What Changes At Maturity

Maturity is the protocol’s transition from position management to payout resolution. Once maturity is reached, the system no longer behaves like an open credit market for that pool. Instead, it applies deterministic settlement rules.

This transition is the core of Timeswap V1’s philosophy. Rather than relying on continuous oracle-triggered liquidation to maintain an always-healthy state, it allows exposures to exist through time and then resolves the net outcome at a fixed endpoint.

How Settlement Works After Maturity

After maturity, users do not create new pre-maturity style exposures for that pool. Instead, they redeem according to their role-specific rights.

Lender withdrawals

Lenders burn their claims and receive payouts in asset and, if relevant, collateral.

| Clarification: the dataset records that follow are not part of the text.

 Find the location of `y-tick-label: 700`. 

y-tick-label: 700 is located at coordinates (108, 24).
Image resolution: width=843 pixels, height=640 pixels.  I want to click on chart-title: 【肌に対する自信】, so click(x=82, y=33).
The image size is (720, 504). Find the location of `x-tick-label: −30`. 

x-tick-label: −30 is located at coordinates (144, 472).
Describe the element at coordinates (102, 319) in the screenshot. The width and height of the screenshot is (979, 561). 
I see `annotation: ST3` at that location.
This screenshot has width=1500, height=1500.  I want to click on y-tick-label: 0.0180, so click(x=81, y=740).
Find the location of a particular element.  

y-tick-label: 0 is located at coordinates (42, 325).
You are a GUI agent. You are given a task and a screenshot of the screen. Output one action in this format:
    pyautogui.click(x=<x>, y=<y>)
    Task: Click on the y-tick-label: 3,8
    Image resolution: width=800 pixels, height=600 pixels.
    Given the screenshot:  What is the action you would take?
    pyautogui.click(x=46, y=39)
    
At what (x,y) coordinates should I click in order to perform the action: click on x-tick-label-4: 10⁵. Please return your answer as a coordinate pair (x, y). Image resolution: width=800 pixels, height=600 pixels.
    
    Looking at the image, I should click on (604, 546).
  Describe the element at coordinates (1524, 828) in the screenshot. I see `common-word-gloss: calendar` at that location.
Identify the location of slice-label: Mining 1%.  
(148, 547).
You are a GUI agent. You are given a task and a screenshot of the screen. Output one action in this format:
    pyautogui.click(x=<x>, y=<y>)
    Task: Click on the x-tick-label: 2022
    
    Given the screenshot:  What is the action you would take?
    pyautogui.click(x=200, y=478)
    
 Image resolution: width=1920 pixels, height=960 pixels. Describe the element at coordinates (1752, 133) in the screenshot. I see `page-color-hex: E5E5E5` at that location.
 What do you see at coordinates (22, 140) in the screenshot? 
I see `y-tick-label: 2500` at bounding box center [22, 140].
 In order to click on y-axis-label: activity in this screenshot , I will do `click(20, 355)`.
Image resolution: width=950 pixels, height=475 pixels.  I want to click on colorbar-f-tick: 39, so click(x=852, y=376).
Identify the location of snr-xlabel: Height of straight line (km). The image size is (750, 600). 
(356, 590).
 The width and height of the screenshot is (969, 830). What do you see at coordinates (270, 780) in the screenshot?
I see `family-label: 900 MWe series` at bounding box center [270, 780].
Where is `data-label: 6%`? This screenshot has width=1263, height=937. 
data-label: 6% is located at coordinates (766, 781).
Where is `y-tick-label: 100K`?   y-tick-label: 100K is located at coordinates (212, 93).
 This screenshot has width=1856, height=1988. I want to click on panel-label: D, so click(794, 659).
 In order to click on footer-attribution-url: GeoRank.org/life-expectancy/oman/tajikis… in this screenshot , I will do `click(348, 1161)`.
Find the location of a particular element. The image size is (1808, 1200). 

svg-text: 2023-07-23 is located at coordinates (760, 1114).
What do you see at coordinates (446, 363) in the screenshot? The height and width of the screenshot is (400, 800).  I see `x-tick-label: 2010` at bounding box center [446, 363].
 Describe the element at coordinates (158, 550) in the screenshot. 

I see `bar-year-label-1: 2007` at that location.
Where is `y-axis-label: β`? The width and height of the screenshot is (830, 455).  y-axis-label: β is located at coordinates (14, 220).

If available asset reserves are sufficient, lender payouts are straightforward. If there is a shortfall, the protocol applies its waterfall logic and lenders receive reduced payouts according to that ordering.

This is where the difference between claim components becomes economically visible: not all claim parts are treated identically under stress.

The core maturity split is:

\text{if }A\ge B,\quad \text{bond side is fully paid;}

\text{if }A<B,\quad D=B-A>0 \text{ and losses are allocated by waterfall rules.}

That single branch explains most of the post-maturity behavior.

LP burn

LPs burn liquidity after maturity and receive what remains for their tranche, including their share of accrued fee accounting and any residual reserves available to LPs after higher-priority obligations are handled.

In strong outcomes, LPs can realize attractive fee-adjusted returns. In stressed outcomes, LP residual value can be materially reduced.

This “residual” property can be summarized informally as: LP value is what remains after higher-priority claim obligations are satisfied, so LP outcomes are convex to overall pool health.

Borrower consequences

If a borrower has fully repaired positions before maturity, outcomes are simple and collateral can be reclaimed under normal rules. If not, the unresolved exposure is absorbed into the maturity settlement process and affects how collateral and asset are distributed across claims.

From a borrower’s perspective, maturity is the hard deadline where “manage now” turns into “settle by protocol rules.”

Why This Feels Different From Typical Lending

Timeswap V1 is not trying to be a standard continuously-liquidated lending market. Its structure is closer to a term credit exchange with explicit claim engineering. That leads to different advantages and different risks.

The advantage is a clear maturity-based framework where exposures are explicit and payouts follow known ordering rules. The tradeoff is that this does not guarantee lenders are always whole in market-value terms. If the pool finishes with a deficit, losses are distributed according to the claim waterfall.

This is why user education is critical. Borrowers, lenders, and LPs are not doing the same trade under different UI labels. They are taking different slices of a shared credit system, and those slices behave differently at maturity.

Practical Role Summary

Borrowers use Timeswap V1 for term liquidity and must manage debt before maturity if they want predictable collateral outcomes.

Lenders use Timeswap V1 for term yield exposure and must understand that payout quality depends on maturity-time pool health, not a perpetual liquidation guarantee.

LPs use Timeswap V1 to earn fees and provide depth, while accepting junior residual risk in stressed settlement states.

The protocol owner captures protocol fees and controls fee-level governance, but this role does not remove credit risk from user roles.

Final Intuition

The most compact mental model is this: Timeswap V1 is a maturity-driven credit engine with explicit tranching of outcomes. Before maturity, users choose and manage exposures. At maturity, the protocol closes the book and pays each role by rule, not by negotiation.

If readers keep that one picture in mind, the rest of the role behavior and user interactions become much easier to understand.